- **Exercise material**
+--

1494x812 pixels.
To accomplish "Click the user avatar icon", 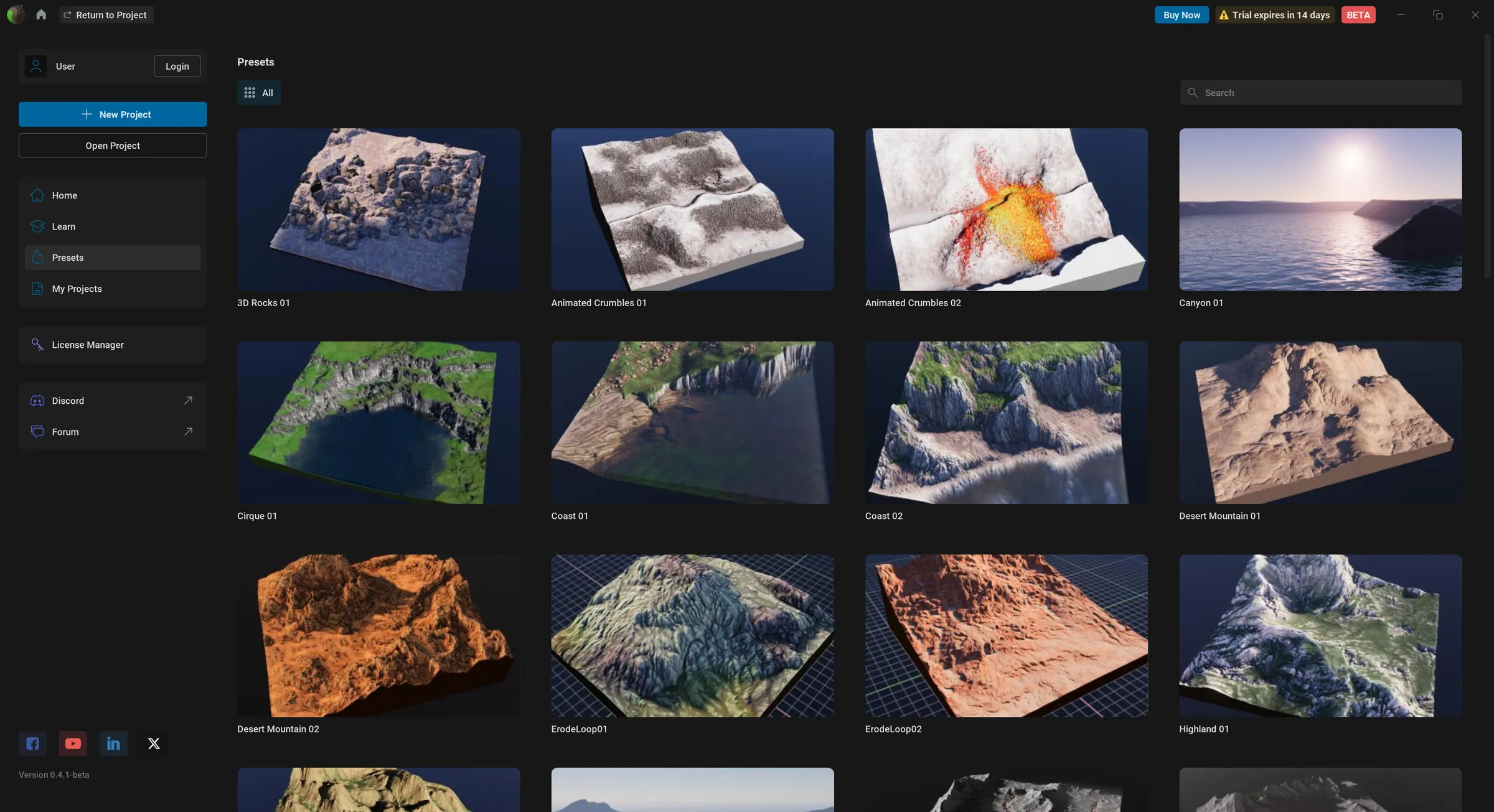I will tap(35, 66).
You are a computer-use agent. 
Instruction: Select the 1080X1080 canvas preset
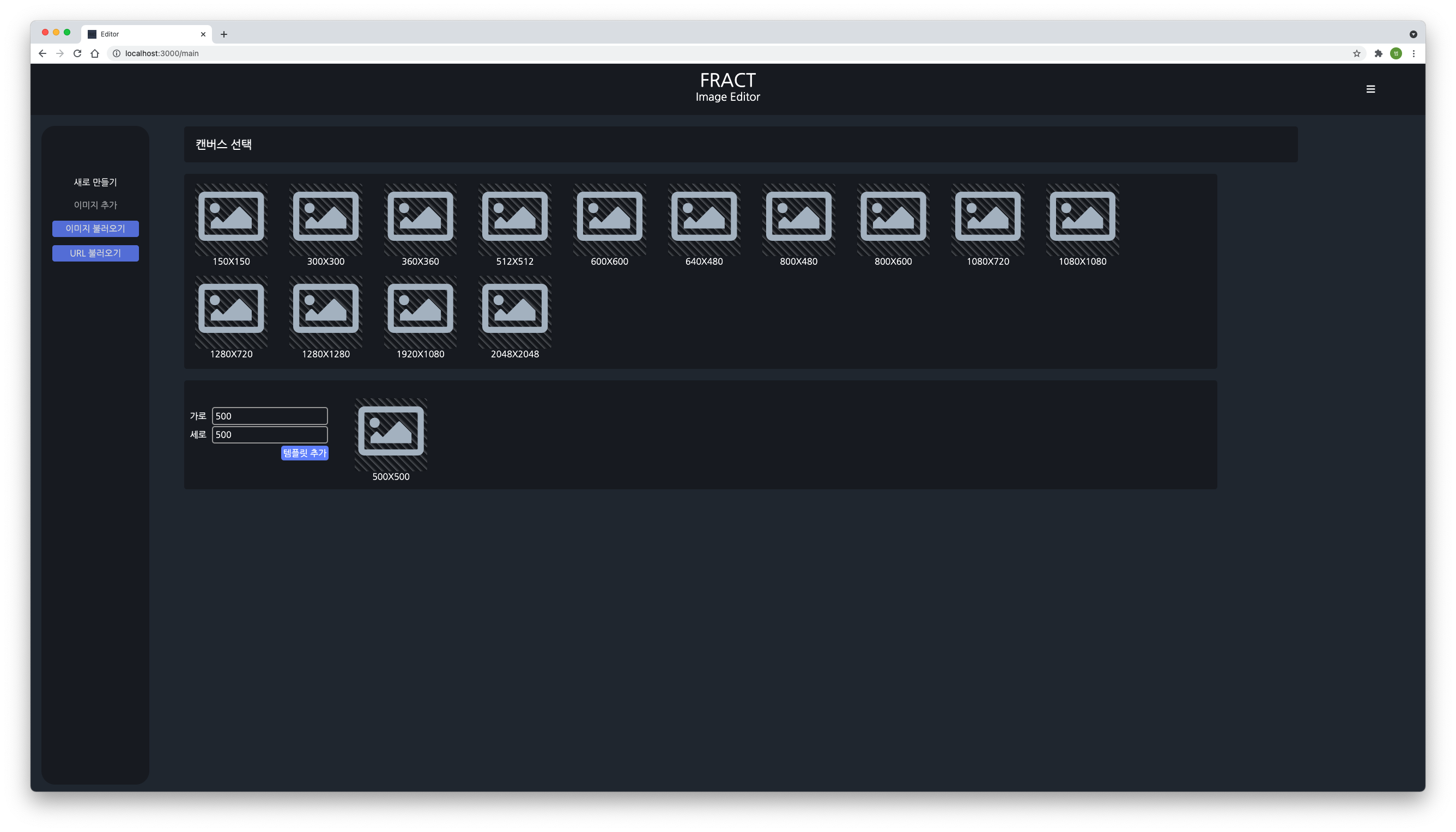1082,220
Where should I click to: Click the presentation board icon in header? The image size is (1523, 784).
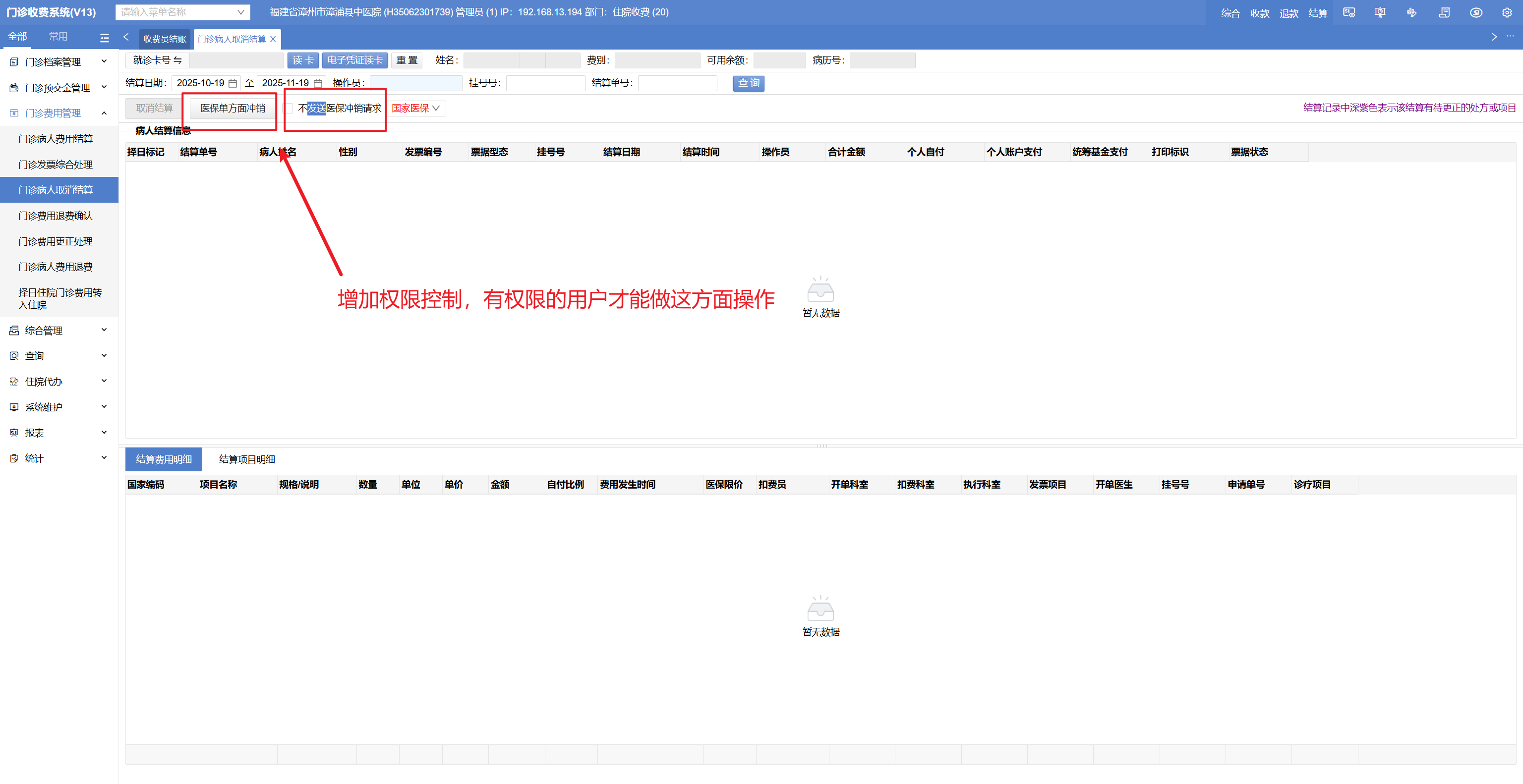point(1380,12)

+--

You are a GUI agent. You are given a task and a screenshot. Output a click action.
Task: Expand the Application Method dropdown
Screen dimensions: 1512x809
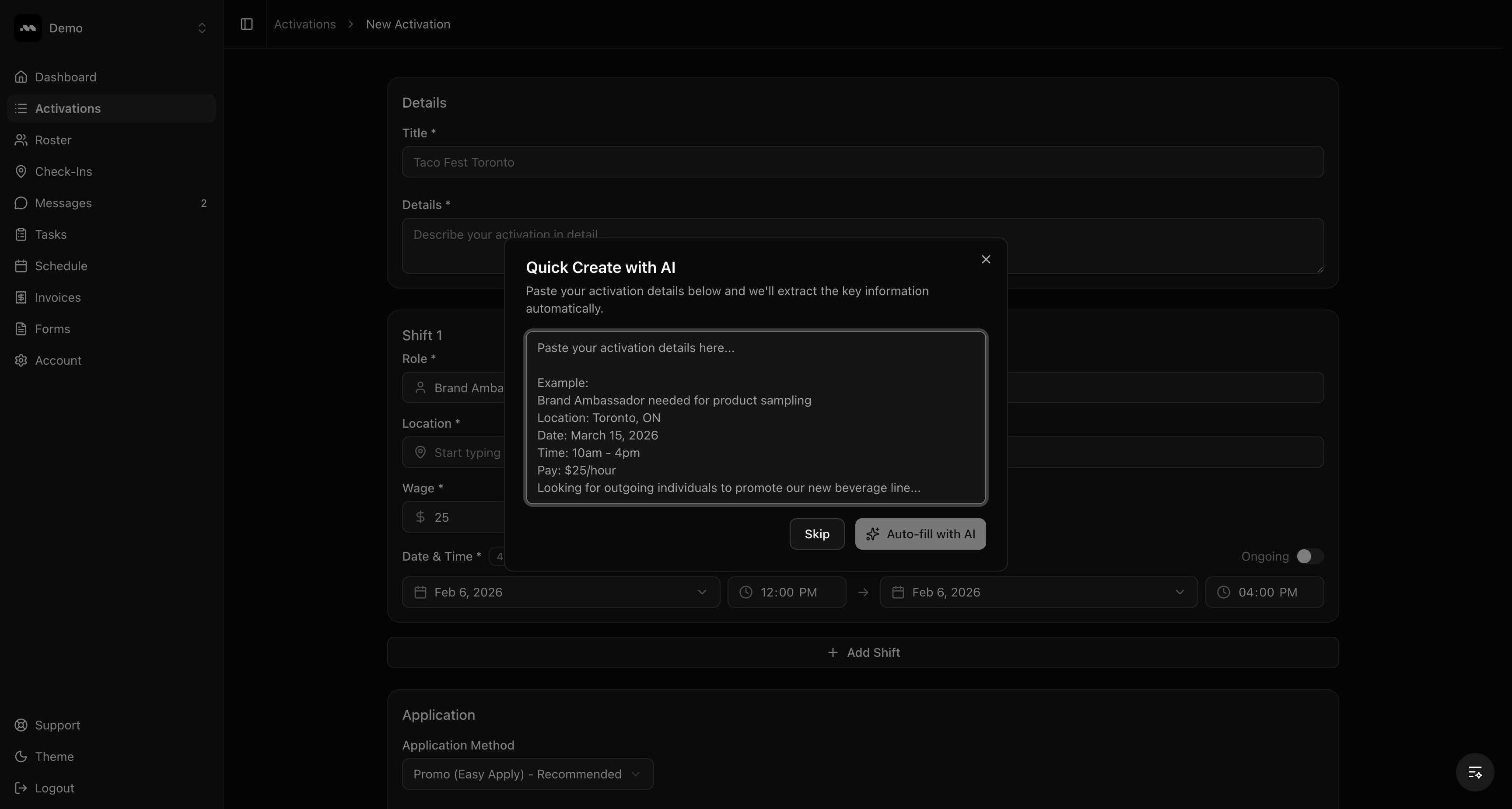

+--

Above are the records. Copy the lines beginning at the one that has "You are a GUI" and ending with the one that has "Screen dimensions: 1512x809", unchanged.

You are a GUI agent. You are given a task and a screenshot. Output a click action.
Task: Expand the Application Method dropdown
Screen dimensions: 1512x809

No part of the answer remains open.